I turned thirty this month. The proximity of this birthday was brought to my attention a little over a year ago, during happy hour with some girlfriends, who enthusiastically instructed that my thirtieth be a big celebration. “Big,” they said: “Like, really big.”
Over the course of a year I fluctuated between excitement, sadness, and apprehension when considering this birthday. My twenties were a shit show; not unappreciated, but really all over the place. I remember the eve of my twentieth birthday, awaiting midnight with the anticipation of severing my teen nomenclature. I would finally be an adult. That’s laughable now; I was a child. In many ways I still am, even with the acquisition of fine lines and gray hairs. Thirty years is not actually that long. It feels lengthy, but it’s three sets of ten. The first set of which you don’t remember half, the second which is dictated by expectations others set for you, and the third trying to undo the mess caused by those well-meaning expectations.

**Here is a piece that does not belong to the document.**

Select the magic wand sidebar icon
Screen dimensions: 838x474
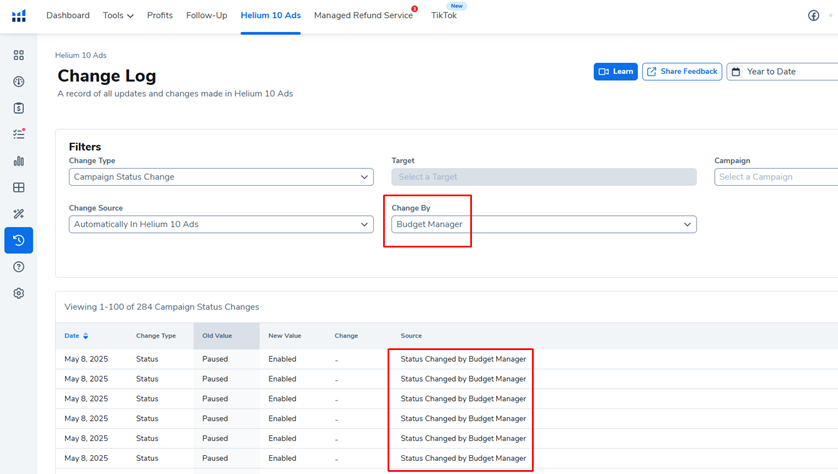click(x=18, y=214)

In the week before my birthday, I stayed home to get my affairs in order—to undo some of that mess, so to speak. I cleaned my apartment, organized my finances and work to the best of my abilities, and set in motion the filing of an LLC for a small business. Explained plans for my staycation were met with confusion, and maybe even pity, both sentiments which were easy to understand. But there was a pressing need to fulfill these duties that I couldn’t explain. What became more important to me as I approached my thirtieth was not to go into it celebrating, but armed with clear-headedness and stability to conquer what I need to accomplish in this next decade.
Ironically, in the same week that I attempted to bring my personal world together, the world outside me fell apart. It’s been difficult to look on the incidents of the past months and feel any sense of hope or optimism. But I tell myself repeatedly it’s there. Not too long ago, my apartment was frequented by a number of beetles, all in different shapes, colors, and sizes. While I don’t typically look to symbolism as a way to decipher encrypted messages the universe is trying to deliver, I felt moved to investigate what these beetles stood for. What I discovered is that they are emblematic of strength and purification, but more importantly, surrender to change. Beetles engage in metamorphosis for development and growth. They embrace the flow of life and all its transitions without question.

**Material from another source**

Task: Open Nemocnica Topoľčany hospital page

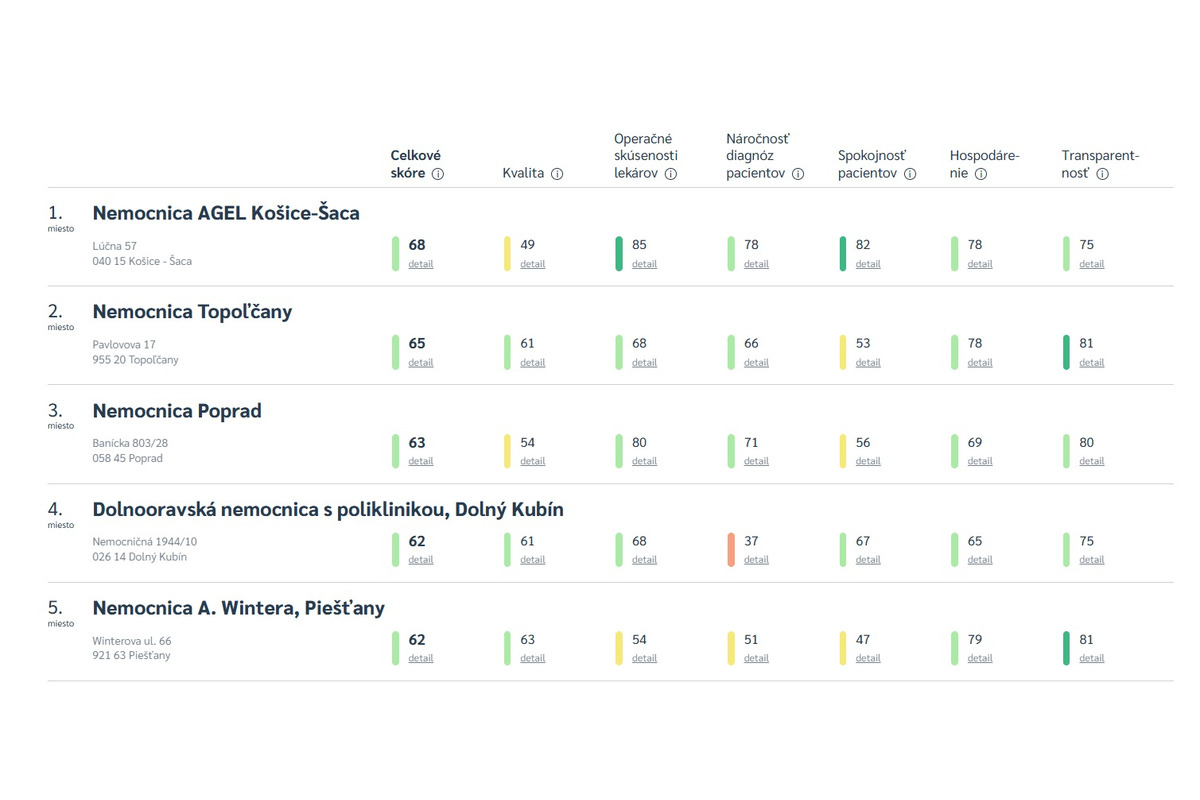Action: pos(192,312)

I have learned that an open mind is the greatest asset a person can have, for that is what leads most directly to compassion and kindness. Both are qualities the world needs more of. It is essential to have unique principles and values, but it is more essential still to be aware of the principles and values of others—to be respectful of them, even if disagreement arises. I don’t believe, however, that surrender to change means not working within it. I accept that this life is hard, and that the world, right now, looks ugly. But with that knowledge, I will work to make it not so hard, and to leave this world just a fraction more radiant. All I can do—all any of us can do—is move within these channels, widening them so that others can travel more easily.

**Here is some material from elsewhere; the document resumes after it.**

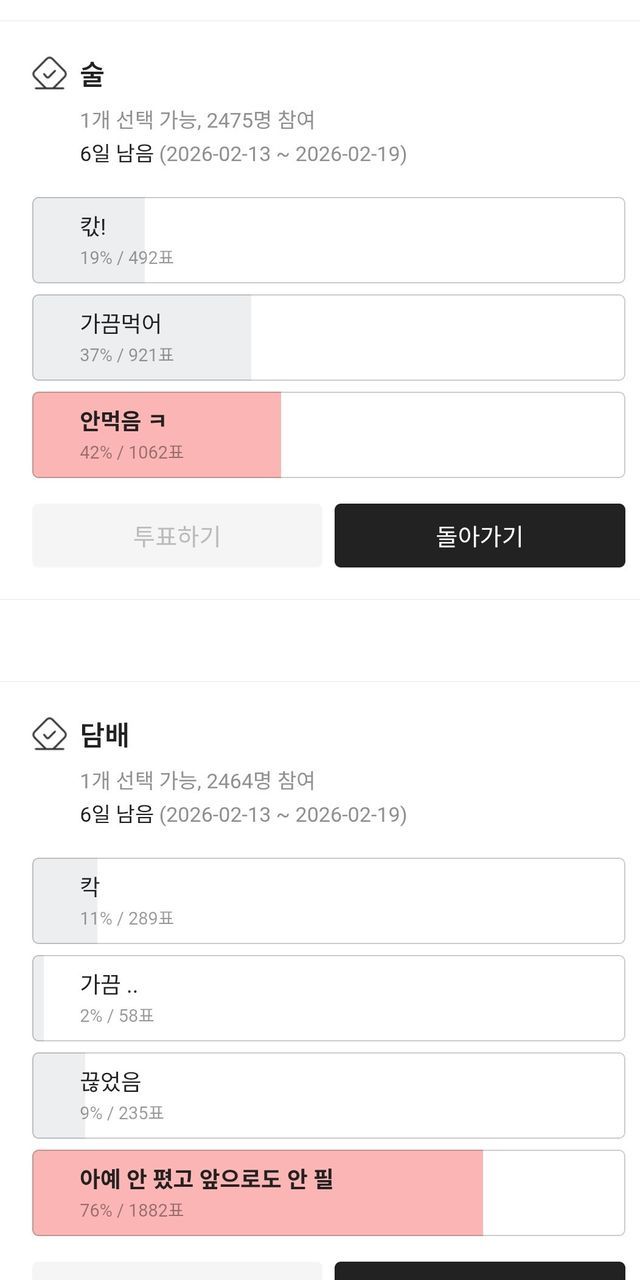Click the 술 poll title
Screen dimensions: 640x1280
coord(92,74)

There are many other things I’ve learned in the past thirty years, but they have mostly changed over time. And while I could write a bullet point list of my current truths, I’d prefer not to, knowing there is a very good chance they will evolve into something completely different. In fact, it seems more and more every day I realize how little I actually do know. I expect that if I make it into old age, I’ll be a compete imbecile by that point. Which is fine by me, because after all, ignorance is bliss. So if tomorrow introduces one more stone being paved on that road to happiness, then by all means, let it come.